Met een beetje inzet en de juiste omstandigheden kan volgens Mencius ieder mens een wijze worden, en handelen naar zijn goede natuur.
De enige, dus de beste wereld
Gottfried Wilhelm Leibniz (1646-1716)
Wij leven in de beste aller mogelijke werelden’ is een van de meest bestreden uitspraken uit de filosofie. Maar misschien is deze stelling van Leibniz ook wel het vaakst verdraaid en verkeerd uitgelegd.
Het bekendste voorbeeld daarvan is de roman Candide (1759) van Voltaire, waarin de op Leibniz geënte denker Pangloss de lof van deze wereld blijft bezingen terwijl hij de ergste verschrikkingen moet doorstaan. Hij negeert het lot dat hem treft volledig om zijn ideaal overeind te houden.
In werkelijkheid beoogde Leibniz precies het tegenovergestelde. Filosoof Cornelis Verhoeven legt in zijn essays over Leibniz uit hoezeer ‘het zondagskind van de filosofie’ in zijn optimisme verkeerd begrepen is, zowel door religieuze als door seculiere critici.
Leibniz doelt vanuit zijn christelijke denkwereld niet op de absoluut beste en volmaakte wereld, want die zou God zelf zijn. Het gaat hem om de beste onder de mogelijke en contingente werelden, de werelden waarvan het bestaan niet noodzakelijk is. Alleen van wat toevallig is kunnen we ons afvragen waarom het er überhaupt is. Leibniz is dan ook de eerste die de vaak herhaalde vraag stelt: ‘Waarom is er iets, en niet veeleer niets?’
Zijn beroemde uitspraak over de ‘beste aller mogelijke werelden’ moet volgens Verhoeven in dit licht worden bezien: als een uitdrukking van verwondering over en dankbaarheid voor een bestaan dat hoe dan ook niet van menselijke makelij is en waarvoor de mens ook geen alternatief kan scheppen.
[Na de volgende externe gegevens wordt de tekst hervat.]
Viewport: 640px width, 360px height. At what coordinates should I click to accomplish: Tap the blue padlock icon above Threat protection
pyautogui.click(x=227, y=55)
Juist Leibniz’ critici ontkennen dit. Religieuze denkers verachten het hier en nu door te verwijzen naar een verloren paradijs of het hiernamaals. Utopisten doen min of meer hetzelfde: het heden wordt vermalen onder het politieke visioen dat nog gerealiseerd moet worden.
Alleen in het optimisme van Leibniz is sprake van een ‘restloos realisme’. Daarin laat de bestaande wereld zich niet vergelijken met een betere of slechtere en staat de onvervangbaarheid van dit heden, dit moment, voorop.
De rede wil altijd vooruit
Jürgen Habermas (1929)
Op 15-jarige leeftijd zat de jonge Jürgen aan de radio gekluisterd te luisteren naar de Neurenberg-processen. Tijdens de oorlog was hij lid geweest van de Hitlerjeugd en in 1944 bracht hij een halfjaar door aan het westelijk front. Met een schok realiseerde hij zich de betekenis van zijn eigen geschiedenis. ‘Men zag plotseling dat dat een crimineel politiek systeem was waarin men geleefd had. Dat had ik nooit zo gezien.’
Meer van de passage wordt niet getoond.